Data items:
== Segment start ==
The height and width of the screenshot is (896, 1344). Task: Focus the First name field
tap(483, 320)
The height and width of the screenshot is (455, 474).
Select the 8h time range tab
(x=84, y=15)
== Segment end ==
From the first line to the last, return the data exactly as written.

**Response to the exercise**
The height and width of the screenshot is (896, 1344). Task: Focus the First name field
tap(483, 320)
The height and width of the screenshot is (455, 474).
Select the 8h time range tab
(x=84, y=15)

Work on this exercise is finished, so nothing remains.